*Task to complete*. Scan the lines below for "January" and copy the matches.

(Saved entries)
━━━━━━━━━━━━━━━━━━━━

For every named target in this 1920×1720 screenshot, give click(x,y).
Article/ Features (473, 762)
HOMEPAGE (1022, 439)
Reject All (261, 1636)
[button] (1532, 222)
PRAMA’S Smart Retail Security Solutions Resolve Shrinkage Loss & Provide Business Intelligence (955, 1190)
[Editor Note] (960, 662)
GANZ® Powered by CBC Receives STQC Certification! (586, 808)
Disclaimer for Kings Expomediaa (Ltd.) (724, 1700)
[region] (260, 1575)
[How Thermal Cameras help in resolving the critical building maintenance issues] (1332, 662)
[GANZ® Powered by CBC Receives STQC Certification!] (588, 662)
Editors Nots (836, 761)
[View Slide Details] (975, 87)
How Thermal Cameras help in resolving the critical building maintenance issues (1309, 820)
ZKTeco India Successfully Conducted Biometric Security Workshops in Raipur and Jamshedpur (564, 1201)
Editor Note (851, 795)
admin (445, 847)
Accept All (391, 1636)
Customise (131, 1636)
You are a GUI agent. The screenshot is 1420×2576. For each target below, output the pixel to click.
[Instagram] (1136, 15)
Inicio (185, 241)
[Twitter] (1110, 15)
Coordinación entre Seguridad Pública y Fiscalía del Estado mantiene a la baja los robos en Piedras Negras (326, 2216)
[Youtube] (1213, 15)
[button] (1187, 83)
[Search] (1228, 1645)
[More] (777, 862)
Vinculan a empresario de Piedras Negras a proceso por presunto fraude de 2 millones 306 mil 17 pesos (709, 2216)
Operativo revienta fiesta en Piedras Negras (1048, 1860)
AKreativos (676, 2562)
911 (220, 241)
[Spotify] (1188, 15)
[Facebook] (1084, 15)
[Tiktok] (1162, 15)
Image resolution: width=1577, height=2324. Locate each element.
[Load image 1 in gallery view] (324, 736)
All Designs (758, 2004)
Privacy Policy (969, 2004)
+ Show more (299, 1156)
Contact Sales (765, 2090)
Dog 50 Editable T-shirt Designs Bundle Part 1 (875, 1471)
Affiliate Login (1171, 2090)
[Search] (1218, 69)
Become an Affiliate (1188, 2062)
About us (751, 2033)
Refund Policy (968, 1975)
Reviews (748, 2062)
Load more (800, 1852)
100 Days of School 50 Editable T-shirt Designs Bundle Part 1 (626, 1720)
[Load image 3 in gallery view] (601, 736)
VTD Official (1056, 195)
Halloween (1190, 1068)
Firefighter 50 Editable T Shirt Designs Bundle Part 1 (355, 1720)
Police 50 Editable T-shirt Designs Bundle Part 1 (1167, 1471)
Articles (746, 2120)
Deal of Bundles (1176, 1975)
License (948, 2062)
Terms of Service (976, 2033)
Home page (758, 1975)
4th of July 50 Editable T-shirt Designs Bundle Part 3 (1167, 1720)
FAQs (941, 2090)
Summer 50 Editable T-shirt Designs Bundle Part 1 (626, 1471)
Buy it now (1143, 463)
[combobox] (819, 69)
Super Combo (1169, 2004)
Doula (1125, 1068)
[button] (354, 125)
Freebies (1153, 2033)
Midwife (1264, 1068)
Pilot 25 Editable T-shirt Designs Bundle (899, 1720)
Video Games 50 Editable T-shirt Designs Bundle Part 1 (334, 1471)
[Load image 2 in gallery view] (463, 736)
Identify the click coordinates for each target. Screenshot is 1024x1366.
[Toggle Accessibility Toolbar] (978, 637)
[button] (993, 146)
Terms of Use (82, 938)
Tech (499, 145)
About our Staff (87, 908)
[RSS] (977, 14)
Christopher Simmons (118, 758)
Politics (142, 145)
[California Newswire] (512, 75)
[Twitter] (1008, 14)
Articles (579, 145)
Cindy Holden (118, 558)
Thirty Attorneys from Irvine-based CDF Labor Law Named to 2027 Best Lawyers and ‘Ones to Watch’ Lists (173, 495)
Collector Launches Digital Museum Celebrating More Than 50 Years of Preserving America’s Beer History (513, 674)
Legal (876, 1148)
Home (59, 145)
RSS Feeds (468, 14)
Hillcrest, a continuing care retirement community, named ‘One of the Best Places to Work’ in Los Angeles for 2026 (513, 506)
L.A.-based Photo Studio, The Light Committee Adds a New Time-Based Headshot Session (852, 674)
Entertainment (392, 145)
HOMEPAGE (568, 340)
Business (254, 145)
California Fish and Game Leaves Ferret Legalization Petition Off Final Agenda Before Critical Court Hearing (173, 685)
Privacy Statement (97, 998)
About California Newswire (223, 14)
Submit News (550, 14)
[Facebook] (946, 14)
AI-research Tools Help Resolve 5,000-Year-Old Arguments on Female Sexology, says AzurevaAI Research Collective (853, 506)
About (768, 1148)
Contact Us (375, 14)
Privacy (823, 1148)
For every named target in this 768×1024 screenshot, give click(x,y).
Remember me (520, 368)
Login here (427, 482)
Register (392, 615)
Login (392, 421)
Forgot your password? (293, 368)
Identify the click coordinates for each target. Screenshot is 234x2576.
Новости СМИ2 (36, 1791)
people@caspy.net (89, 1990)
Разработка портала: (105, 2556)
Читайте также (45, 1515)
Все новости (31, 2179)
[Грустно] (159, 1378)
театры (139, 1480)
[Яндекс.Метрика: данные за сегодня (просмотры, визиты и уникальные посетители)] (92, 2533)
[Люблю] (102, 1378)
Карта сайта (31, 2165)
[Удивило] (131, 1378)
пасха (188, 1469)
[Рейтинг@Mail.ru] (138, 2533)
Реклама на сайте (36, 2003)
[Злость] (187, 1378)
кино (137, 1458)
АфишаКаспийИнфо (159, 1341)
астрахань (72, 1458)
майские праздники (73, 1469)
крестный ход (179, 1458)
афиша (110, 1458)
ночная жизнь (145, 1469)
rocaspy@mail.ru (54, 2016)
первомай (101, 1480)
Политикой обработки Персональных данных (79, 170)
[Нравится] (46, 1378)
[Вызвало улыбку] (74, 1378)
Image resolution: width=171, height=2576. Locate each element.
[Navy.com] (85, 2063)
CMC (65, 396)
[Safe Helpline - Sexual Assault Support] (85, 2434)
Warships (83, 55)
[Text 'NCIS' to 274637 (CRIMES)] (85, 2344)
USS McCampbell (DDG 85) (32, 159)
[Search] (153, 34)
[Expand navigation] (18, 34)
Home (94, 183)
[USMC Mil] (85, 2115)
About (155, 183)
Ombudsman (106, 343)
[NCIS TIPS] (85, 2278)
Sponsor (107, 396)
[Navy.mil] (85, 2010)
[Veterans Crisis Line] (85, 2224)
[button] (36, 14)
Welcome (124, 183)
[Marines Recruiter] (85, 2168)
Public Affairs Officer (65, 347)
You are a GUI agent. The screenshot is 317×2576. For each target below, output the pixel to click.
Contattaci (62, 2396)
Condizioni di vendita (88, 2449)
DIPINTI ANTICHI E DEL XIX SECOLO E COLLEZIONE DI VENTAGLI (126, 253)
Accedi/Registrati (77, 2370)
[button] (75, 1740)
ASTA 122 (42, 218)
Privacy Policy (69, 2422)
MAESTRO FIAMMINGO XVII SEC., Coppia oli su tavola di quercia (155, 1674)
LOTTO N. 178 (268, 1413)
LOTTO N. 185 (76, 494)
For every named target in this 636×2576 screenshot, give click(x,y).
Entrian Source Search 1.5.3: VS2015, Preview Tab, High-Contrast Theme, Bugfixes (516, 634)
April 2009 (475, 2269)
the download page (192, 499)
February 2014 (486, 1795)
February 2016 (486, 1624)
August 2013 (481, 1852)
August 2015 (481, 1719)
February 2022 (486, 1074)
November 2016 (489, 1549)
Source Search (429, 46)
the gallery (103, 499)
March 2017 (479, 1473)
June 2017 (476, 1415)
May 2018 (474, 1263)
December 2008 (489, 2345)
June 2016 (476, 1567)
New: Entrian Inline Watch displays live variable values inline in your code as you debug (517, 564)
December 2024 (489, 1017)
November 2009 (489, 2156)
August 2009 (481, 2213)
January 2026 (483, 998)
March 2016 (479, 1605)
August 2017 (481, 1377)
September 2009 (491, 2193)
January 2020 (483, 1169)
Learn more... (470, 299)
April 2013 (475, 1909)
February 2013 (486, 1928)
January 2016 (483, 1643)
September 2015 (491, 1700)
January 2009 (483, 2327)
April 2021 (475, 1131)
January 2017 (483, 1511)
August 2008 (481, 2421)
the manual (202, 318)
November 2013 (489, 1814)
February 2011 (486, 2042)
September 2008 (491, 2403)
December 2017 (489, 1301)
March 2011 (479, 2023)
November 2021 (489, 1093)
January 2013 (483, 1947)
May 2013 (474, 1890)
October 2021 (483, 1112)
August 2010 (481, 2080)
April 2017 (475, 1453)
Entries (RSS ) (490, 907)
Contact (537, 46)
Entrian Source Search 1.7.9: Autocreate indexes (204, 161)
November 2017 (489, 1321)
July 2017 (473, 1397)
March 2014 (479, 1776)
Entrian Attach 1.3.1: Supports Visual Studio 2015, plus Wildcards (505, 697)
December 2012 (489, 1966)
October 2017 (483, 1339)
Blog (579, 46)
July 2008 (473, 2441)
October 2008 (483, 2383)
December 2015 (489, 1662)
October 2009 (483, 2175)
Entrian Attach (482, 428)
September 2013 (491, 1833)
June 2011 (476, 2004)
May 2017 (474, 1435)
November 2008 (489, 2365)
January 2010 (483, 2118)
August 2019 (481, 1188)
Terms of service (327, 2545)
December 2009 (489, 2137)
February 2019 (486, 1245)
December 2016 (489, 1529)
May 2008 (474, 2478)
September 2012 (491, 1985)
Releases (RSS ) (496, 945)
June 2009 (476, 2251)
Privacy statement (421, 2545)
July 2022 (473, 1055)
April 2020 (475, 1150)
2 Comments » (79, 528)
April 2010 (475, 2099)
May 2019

━━━━━━━━━━━━━━━━━━━━

*Completed exercise*.
January 2026 (483, 998)
January 2020 (483, 1169)
January 2016 (483, 1643)
January 2009 (483, 2327)
January 2017 (483, 1511)
January 2013 (483, 1947)
January 2010 (483, 2118)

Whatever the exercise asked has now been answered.